=== What the task asks ===
In the records below, find the line with "Fleet (144, 28)" and the line with "شرکت (304, 1202)". Print both exactly, along with every line between them, and no other line.

Dataset items:
+++++

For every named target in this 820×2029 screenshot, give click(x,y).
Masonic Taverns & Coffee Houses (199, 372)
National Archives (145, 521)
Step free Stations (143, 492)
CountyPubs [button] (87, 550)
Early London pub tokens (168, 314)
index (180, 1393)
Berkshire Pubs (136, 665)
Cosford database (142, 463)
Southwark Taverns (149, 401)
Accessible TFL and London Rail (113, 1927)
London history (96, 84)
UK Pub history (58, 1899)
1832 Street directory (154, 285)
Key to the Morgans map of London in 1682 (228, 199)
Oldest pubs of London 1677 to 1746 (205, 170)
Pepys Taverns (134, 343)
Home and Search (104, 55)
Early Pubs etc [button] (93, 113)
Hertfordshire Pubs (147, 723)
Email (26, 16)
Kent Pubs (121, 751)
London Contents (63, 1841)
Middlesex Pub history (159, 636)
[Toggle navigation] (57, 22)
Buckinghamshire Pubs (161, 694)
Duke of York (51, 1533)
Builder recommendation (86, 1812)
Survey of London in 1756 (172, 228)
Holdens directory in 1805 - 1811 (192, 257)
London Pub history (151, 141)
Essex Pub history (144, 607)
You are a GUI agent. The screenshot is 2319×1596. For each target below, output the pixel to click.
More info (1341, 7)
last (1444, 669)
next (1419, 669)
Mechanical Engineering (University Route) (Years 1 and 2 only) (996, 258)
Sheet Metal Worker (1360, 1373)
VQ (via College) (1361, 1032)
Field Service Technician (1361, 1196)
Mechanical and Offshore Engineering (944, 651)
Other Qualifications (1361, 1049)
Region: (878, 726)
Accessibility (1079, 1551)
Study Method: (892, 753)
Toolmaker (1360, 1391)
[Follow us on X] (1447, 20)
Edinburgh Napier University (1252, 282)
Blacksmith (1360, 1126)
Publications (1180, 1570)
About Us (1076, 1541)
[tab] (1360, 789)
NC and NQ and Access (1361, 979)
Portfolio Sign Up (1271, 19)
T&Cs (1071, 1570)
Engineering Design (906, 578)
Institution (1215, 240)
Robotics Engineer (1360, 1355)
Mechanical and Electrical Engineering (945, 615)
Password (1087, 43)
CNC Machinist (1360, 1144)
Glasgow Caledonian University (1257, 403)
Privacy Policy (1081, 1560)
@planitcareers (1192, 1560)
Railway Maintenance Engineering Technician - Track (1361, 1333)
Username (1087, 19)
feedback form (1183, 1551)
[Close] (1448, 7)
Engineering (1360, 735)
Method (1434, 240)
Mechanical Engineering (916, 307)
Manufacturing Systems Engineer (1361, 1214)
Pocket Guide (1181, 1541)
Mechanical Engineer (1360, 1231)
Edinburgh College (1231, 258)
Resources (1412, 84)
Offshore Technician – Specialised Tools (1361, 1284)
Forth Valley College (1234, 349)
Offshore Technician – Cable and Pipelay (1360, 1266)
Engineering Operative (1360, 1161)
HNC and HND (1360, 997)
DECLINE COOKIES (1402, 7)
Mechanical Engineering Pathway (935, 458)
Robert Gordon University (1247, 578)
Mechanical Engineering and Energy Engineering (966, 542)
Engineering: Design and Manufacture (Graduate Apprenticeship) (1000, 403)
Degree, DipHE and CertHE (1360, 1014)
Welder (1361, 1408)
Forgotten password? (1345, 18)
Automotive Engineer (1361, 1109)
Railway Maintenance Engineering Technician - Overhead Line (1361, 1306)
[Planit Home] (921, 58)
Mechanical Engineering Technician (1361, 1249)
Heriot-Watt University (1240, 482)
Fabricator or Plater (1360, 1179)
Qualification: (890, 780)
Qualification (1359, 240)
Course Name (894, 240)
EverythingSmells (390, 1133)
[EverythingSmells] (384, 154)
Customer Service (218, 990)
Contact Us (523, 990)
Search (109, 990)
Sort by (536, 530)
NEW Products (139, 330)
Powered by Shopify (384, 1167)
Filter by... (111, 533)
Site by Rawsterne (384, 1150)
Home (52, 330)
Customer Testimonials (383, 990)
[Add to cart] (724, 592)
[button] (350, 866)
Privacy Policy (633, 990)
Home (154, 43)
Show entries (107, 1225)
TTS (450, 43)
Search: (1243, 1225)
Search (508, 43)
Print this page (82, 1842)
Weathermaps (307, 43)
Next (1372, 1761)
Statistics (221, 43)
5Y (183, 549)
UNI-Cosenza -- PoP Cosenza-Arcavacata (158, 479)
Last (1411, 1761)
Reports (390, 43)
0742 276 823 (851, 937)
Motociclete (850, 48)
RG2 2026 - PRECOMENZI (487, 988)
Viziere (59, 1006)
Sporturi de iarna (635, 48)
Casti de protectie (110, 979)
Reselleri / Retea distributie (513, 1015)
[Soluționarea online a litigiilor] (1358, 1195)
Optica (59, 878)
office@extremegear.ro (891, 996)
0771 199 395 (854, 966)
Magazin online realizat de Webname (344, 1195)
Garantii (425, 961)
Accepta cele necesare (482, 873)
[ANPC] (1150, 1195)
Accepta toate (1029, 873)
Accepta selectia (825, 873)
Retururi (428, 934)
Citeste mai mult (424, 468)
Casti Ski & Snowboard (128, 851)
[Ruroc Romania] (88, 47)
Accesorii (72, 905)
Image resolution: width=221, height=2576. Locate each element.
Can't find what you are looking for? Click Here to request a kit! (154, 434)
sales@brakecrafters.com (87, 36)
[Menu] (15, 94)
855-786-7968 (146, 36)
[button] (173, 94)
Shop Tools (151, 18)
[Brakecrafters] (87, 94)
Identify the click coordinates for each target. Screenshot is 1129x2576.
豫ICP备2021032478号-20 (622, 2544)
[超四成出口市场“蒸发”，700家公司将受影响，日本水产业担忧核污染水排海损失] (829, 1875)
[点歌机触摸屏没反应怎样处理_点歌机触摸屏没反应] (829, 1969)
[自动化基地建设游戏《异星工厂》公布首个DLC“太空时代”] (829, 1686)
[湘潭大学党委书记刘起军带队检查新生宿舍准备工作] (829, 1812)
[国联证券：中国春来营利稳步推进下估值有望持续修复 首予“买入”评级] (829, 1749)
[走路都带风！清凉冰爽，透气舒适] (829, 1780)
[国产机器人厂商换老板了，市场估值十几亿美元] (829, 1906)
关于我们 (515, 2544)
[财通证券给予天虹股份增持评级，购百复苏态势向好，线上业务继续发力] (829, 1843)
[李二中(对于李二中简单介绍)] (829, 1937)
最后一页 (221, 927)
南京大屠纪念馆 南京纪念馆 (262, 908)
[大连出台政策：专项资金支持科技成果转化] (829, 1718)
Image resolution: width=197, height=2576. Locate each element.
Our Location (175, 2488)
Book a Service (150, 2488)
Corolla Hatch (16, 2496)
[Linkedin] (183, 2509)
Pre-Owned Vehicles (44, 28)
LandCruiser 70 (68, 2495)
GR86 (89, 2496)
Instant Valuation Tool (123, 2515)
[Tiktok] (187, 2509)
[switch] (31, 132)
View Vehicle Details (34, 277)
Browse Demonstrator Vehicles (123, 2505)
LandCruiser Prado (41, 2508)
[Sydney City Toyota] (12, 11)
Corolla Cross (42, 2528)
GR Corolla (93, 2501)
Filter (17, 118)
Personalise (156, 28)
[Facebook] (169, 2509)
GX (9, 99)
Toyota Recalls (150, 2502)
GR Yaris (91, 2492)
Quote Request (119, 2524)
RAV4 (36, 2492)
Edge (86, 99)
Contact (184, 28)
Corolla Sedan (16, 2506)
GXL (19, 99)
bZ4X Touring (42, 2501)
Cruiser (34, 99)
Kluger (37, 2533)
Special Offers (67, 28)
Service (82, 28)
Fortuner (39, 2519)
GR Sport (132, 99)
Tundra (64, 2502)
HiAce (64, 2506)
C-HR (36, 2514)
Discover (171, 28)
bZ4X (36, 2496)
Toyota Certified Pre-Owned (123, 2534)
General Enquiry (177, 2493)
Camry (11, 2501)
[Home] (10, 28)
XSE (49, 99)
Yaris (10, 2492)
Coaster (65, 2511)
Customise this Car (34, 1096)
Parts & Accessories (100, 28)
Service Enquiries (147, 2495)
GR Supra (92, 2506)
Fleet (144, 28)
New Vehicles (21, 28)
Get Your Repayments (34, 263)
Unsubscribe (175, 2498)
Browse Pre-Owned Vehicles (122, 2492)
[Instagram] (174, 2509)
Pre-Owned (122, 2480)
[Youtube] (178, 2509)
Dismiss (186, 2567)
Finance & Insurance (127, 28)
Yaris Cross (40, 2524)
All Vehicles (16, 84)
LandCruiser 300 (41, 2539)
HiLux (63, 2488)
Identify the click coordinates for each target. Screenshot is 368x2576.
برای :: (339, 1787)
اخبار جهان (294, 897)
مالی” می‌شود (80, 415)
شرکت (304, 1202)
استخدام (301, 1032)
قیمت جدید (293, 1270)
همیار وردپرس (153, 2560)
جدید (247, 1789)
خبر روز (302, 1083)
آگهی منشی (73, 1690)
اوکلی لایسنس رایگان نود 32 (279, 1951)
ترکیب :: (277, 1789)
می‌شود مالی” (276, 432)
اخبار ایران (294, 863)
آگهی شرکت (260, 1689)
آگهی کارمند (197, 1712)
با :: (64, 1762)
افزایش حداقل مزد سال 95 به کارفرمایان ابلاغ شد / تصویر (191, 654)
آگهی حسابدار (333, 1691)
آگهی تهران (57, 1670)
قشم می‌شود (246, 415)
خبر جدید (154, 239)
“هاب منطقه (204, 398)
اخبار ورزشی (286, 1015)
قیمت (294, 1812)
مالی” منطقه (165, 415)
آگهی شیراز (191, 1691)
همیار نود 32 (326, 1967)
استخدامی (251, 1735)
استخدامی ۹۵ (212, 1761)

+++++

=== Response to the task ===
Fleet (144, 28)
New Vehicles (21, 28)
Get Your Repayments (34, 263)
Unsubscribe (175, 2498)
Browse Pre-Owned Vehicles (122, 2492)
[Instagram] (174, 2509)
Pre-Owned (122, 2480)
[Youtube] (178, 2509)
Dismiss (186, 2567)
Finance & Insurance (127, 28)
Yaris Cross (40, 2524)
All Vehicles (16, 84)
LandCruiser 300 (41, 2539)
HiLux (63, 2488)
Identify the click coordinates for each target. Screenshot is 368x2576.
برای :: (339, 1787)
اخبار جهان (294, 897)
مالی” می‌شود (80, 415)
شرکت (304, 1202)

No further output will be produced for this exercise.